APA Alerts Congress to Crisis In Prison Mental Health Care

Many persons with serious mental illnesses wind up in jails or prisons because of inadequate community-based treatment. APA urged members of Congress last month to increase the number of mental health courts and the use of assisted outpatients treatment.

Christine Lehmann

The majority of mentally ill people in the nation’s prisons and jails don’t belong there. That was the message APA, law enforcement officers, and mental health professionals delivered to the House of Representatives’ Judiciary Subcommittee on Crime last month.

The Department of Justice estimated last year that about 16 percent of inmates suffer from severe mental illnesses.

"The Los Angeles County jail and the New York Riker’s Island jail are the two largest psychiatric inpatient treatment facilities in the country," testified Steven Sharfstein, M.D., vice chair of APA’s Joint Commission on Government Relations.

There are nearly five times more mentally ill people in jails and prisons than in state psychiatric hospitals, he added.

"Most of these people should have been treated in hospitals and community-based mental health treatment if these services were available and accessible," Sharfstein testified.

Many states closed their psychiatric hospitals in the move to deinstitutionalize patients but didn’t provide the funding necessary to increase the number of community treatment programs. In addition, untreated patients and changing standards for involuntary hospitalization have led to homelessness and criminalization of the mentally ill, said Sharfstein.

He emphasized that most mentally ill people taken into custody have committed misdemeanor crimes. "Mentally ill individuals who are being treated are no more violent than the general public. Individuals who are not being treated or who have dropped out of treatment have a greater potential for violent episodes," testified Sharfstein.
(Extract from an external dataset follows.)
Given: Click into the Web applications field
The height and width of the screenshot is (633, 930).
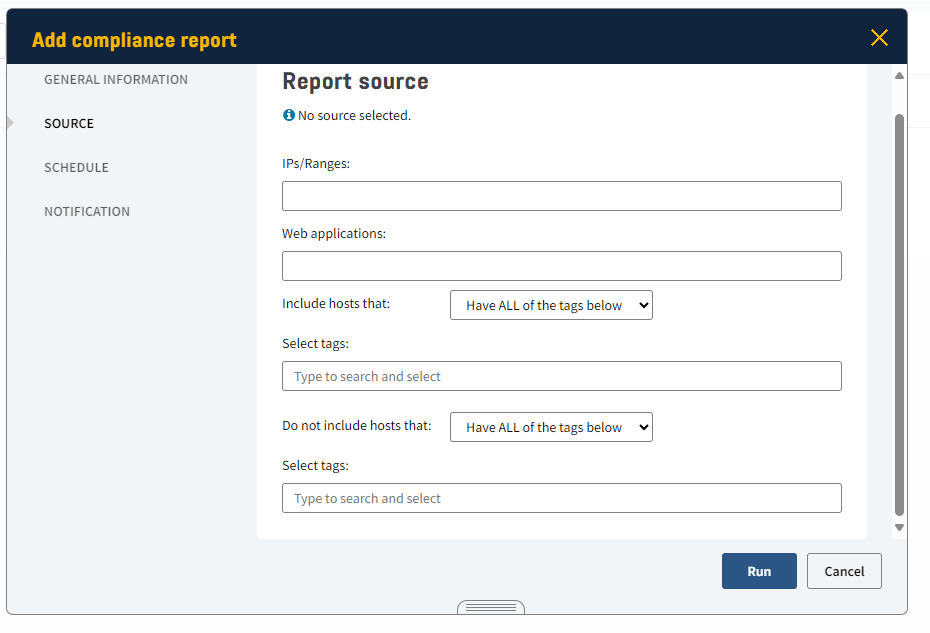Looking at the screenshot, I should [x=561, y=266].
To solve the "criminalization crisis," Sharfstein recommended these strategies to the subcommittee:

• Increase community services such as the Program for Assertive Community Treatment and structured residential services.

• Provide incentives to states to adopt assisted-treatment laws that foster treatment adherence.
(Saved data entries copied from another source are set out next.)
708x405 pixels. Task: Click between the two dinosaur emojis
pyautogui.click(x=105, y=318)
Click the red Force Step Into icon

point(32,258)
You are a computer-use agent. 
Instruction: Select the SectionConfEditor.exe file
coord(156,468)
• Increase collaboration between the criminal justice and mental health systems to establish mental health courts, jail diversion programs, and postrelease community-based treatment.
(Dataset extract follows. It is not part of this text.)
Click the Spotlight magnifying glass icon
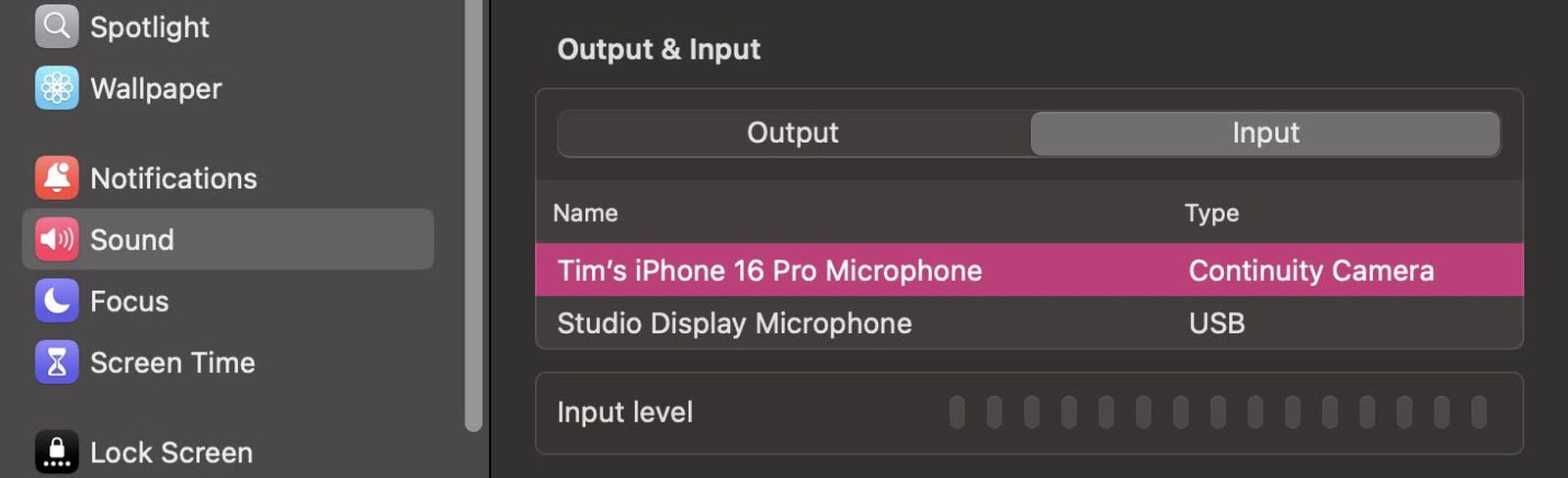1568x478 pixels. tap(57, 26)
Rep. Ted Strickland (D-Ohio), a psychologist, and Sen. Mike DeWine (R-Ohio), a former prosecutor, testified in support of America’s Law Enforcement and Mental Health Project, which they introduced in the House and Senate, respectively, last year. The Senate passed the bill unanimously last month, but the House version is still before the Judiciary Subcommittee on Crime.

HR 2594 would provide federal grants of up to $400,000 each to 25 communities to establish mental health courts to direct nonviolent mentally ill offenders away from jail and into long-term treatment, testified Strickland.

The Senate version (S 1865), cosponsored with Sen. Pete Domenici (R-N.Mex.), calls for the creation of 125 pilot mental health courts and authorizes $10 million in appropriations annually from 2001 through 2004.

Strickland also urged the Judiciary subcommittee to approve the Mental Health Early Intervention, Treatment, and Prevention Act of 2000 introduced by him in July. Among the bill’s provisions are grants to expand mental health treatment centers, create mental health court programs that include training police to identify the mentally ill and direct them into treatment, and fund jail and prison screening and treatment programs, according to Strickland’s written testimony.

At press time, the Senate companion bill introduced in May by Senators Edward Kennedy (D-Mass.), Paul Wellstone (D-Minn.), and Domenici was before the Committee on Health, Education, Labor and Pensions.

Sharfstein’s testimony is posted on APA’s Web site at <www.psych.org/pub_pol_adv/ testimonysubcrimeposted91800.html>.